Sharjah: A collaborative research team at the American University of Sharjah (AUS) is working on designing thermal energy storage systems that will assist in the transition to renewable energy.
The team focuses on ionic liquid technology, which uses salts that can melt at room temperature and turn into liquid. Their wide range of applications is being studied in AUS labs, including thermal energy storage.
According to Dr. Paul Nancarrow, Professor of Chemical and Biological Engineering and lead researcher, renewable energy sources, such as solar and wind energy, have a variable supply and require energy storage solutions for their effective utilisation. Battery technology has advanced energy storage capacity, but there are concerns regarding battery safety and the scarcity of materials used in their production. Therefore, using a combination of other energy storage solutions alongside batteries is essential in the transition towards clean energy.

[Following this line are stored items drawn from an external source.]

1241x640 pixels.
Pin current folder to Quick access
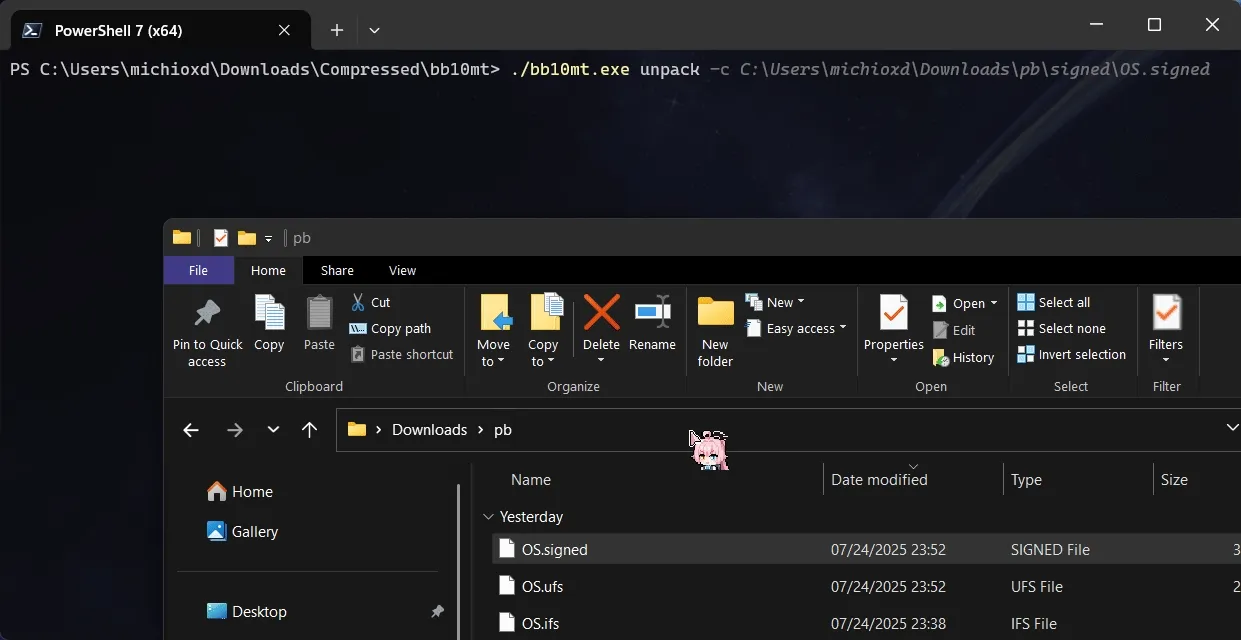(x=207, y=330)
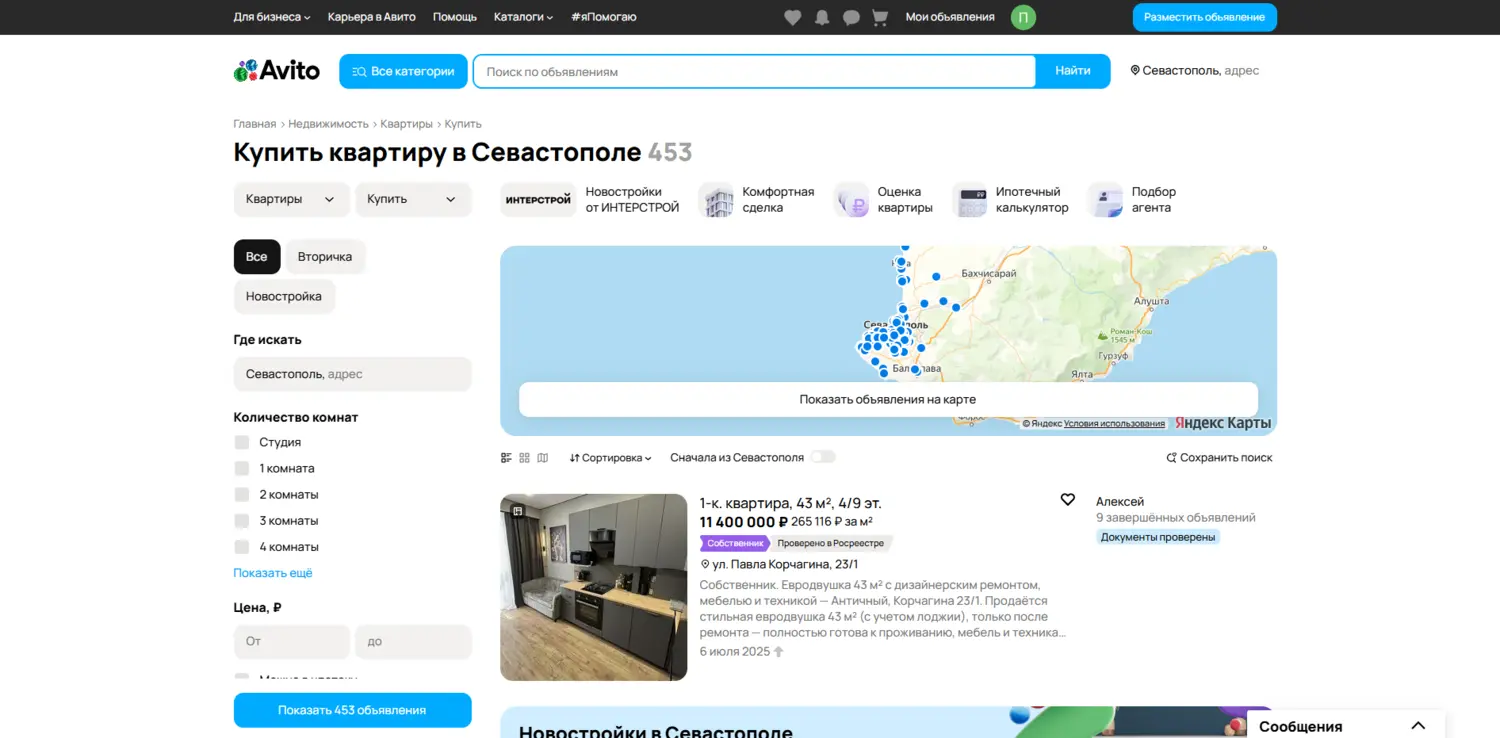The width and height of the screenshot is (1500, 738).
Task: Enable the Сначала из Севастополя toggle
Action: (822, 456)
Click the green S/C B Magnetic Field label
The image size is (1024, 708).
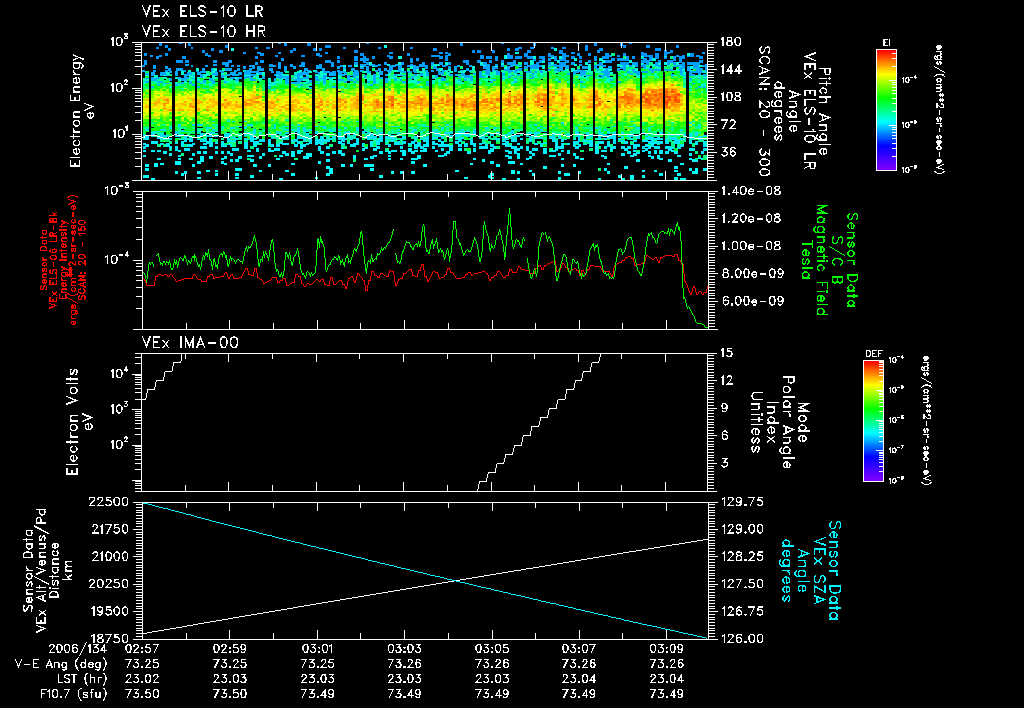[829, 260]
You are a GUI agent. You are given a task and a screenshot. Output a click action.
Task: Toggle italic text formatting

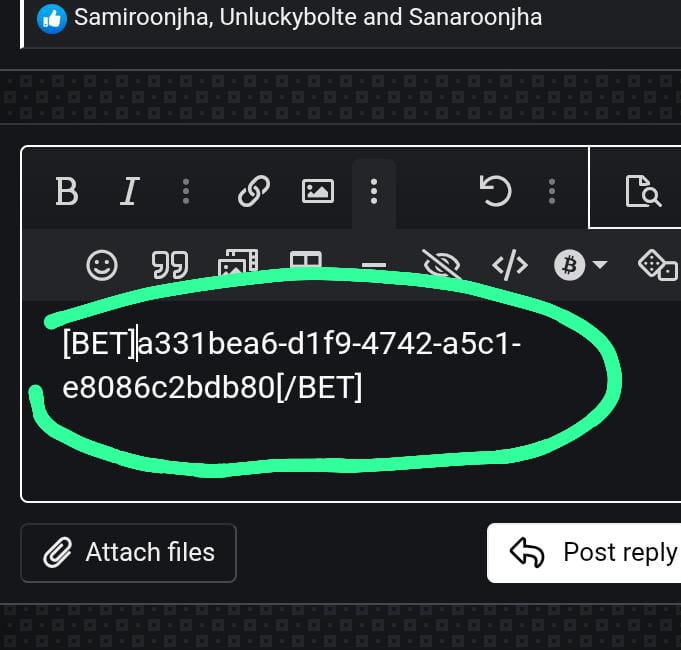[128, 191]
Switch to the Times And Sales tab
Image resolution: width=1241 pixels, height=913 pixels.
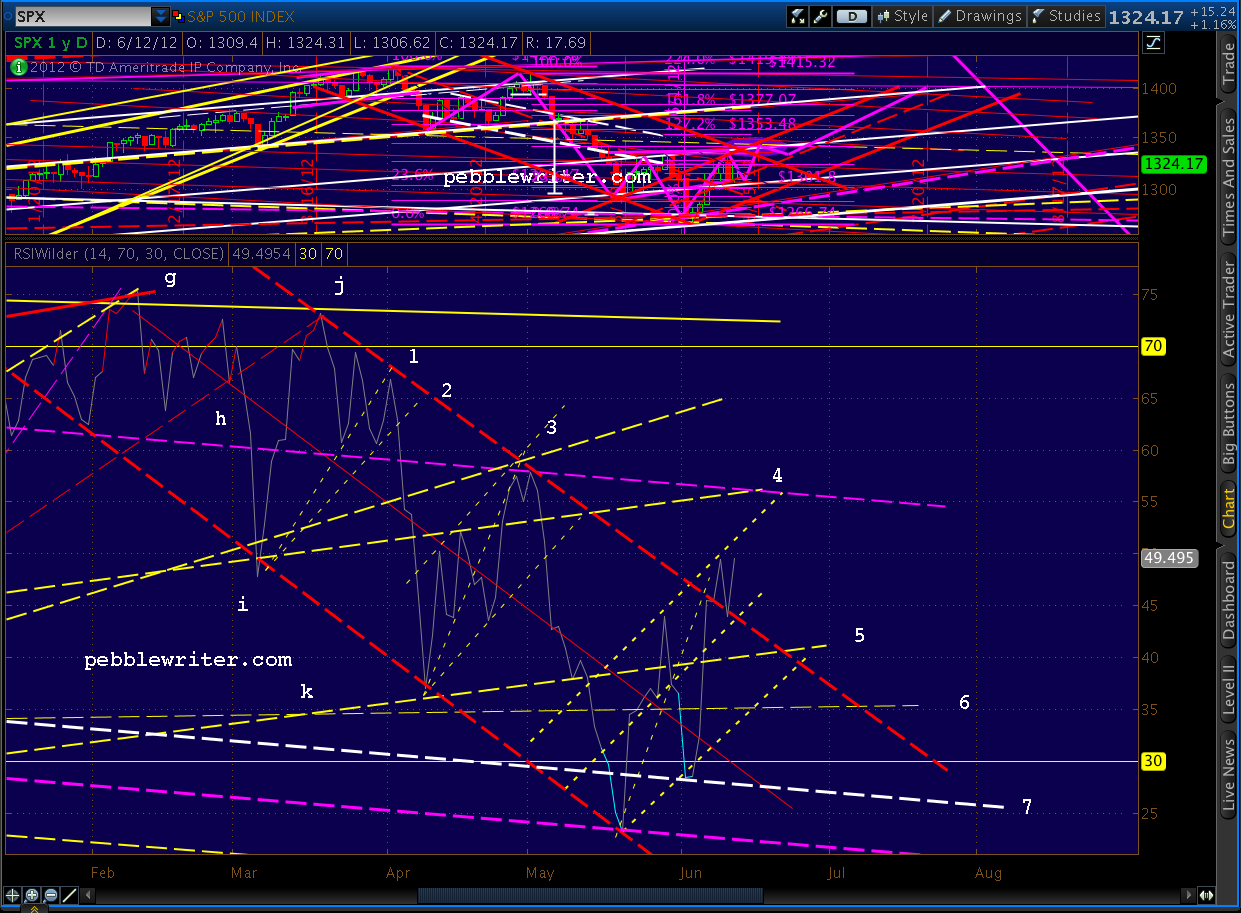1228,173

Dr. Nancarrow continued that “the current systems have many problems that limit their applications, including corrosion, loss of efficiency over time, loss by evaporation, degradation, and large thermal expansion. What we are working on is designing ionic liquids with optimal properties for various applications to overcome these issues and provide an additional energy storage solution to reduce energy consumption and complement renewable energy production.”

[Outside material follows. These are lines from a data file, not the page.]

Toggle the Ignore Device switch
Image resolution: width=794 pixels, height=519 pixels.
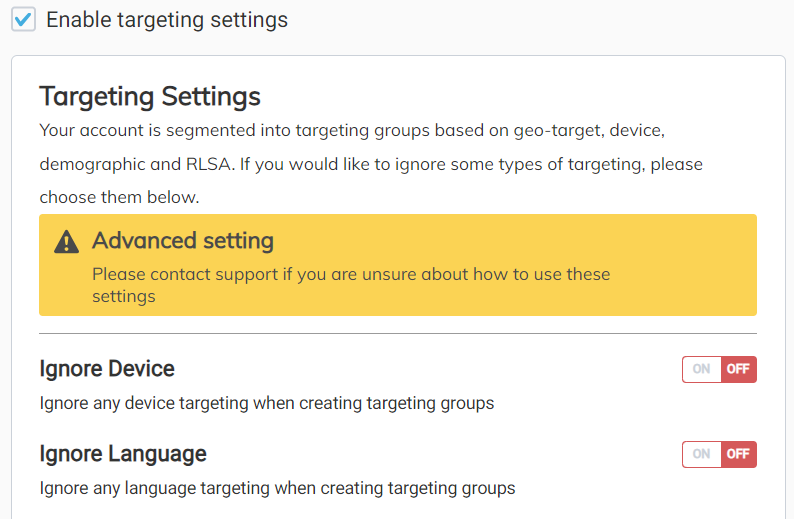(x=719, y=369)
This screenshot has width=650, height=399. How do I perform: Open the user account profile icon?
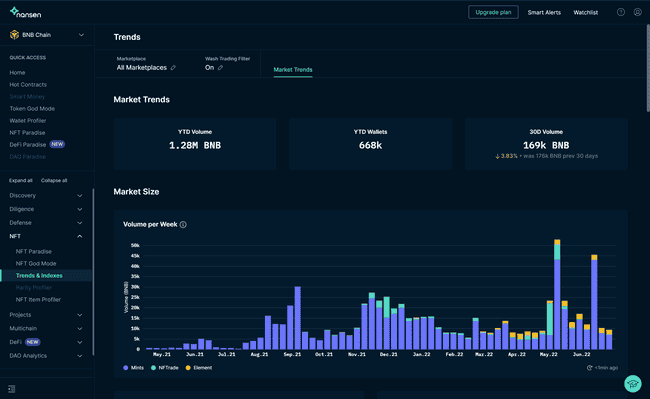tap(638, 12)
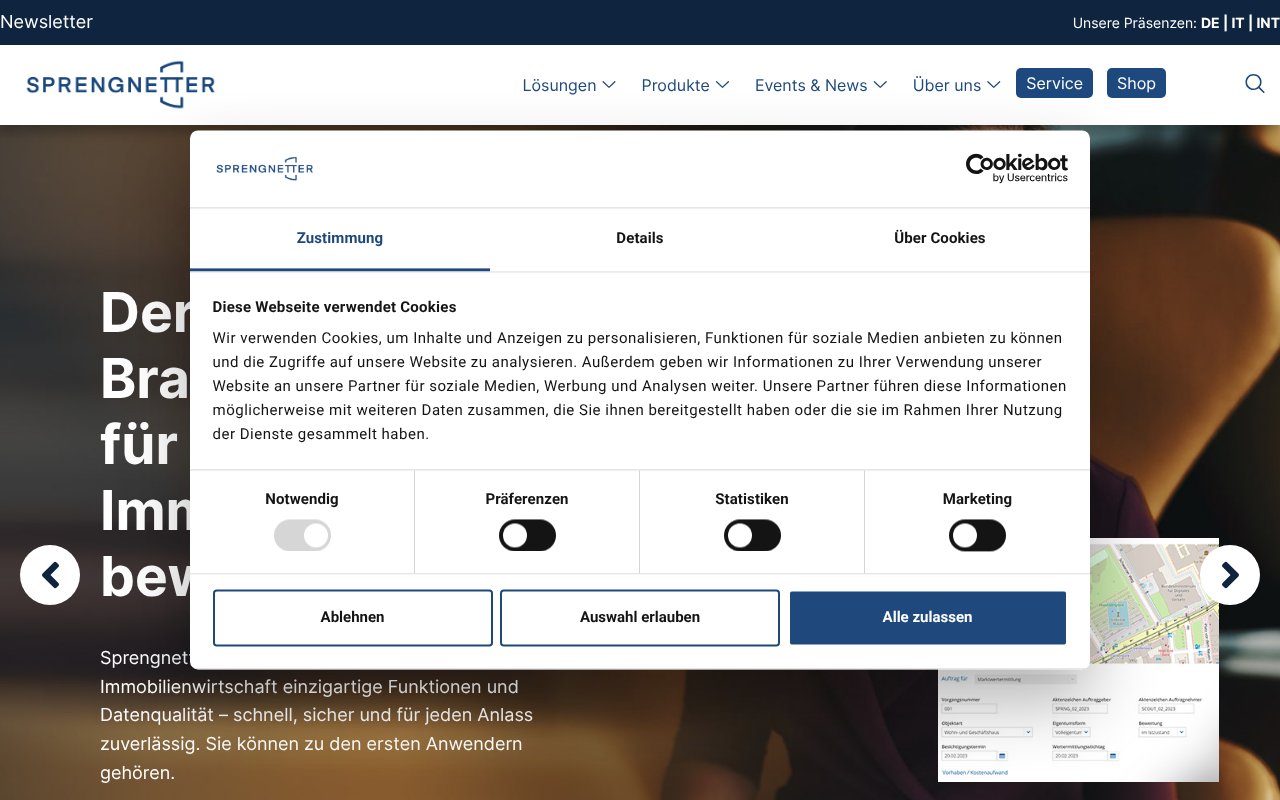Enable the Marketing cookie toggle
Screen dimensions: 1280x800
977,535
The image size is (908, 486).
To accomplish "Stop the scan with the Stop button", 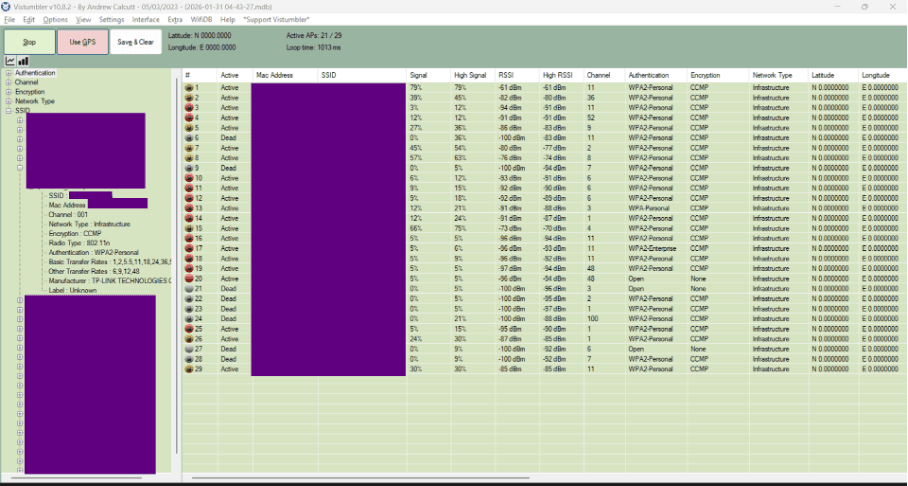I will click(x=30, y=42).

“This will help lead to a faster introduction of clean energy and reduce fossil fuel consumption on a global scale. Our next step in our research is to incorporate the optimised ionic liquid into solar energy systems and analyse the improvement in efficiency that can be achieved,” the professor added.
The project involves designing ionic liquids as phase change materials, which absorb and store energy when they melt at a particular temperature matched to the application and release the energy again when the temperature drops and they cool and solidify. They can be incorporated into buildings, industrial facilities, electronic devices, and clothing to help control temperature, store energy, and reduce energy needs.
The research work was carried out in the labs of the AUS College of Engineering (CEN), with partners at the Trinity College Dublin conducting tests on novel ionic liquids to improve the efficiency of solar energy systems.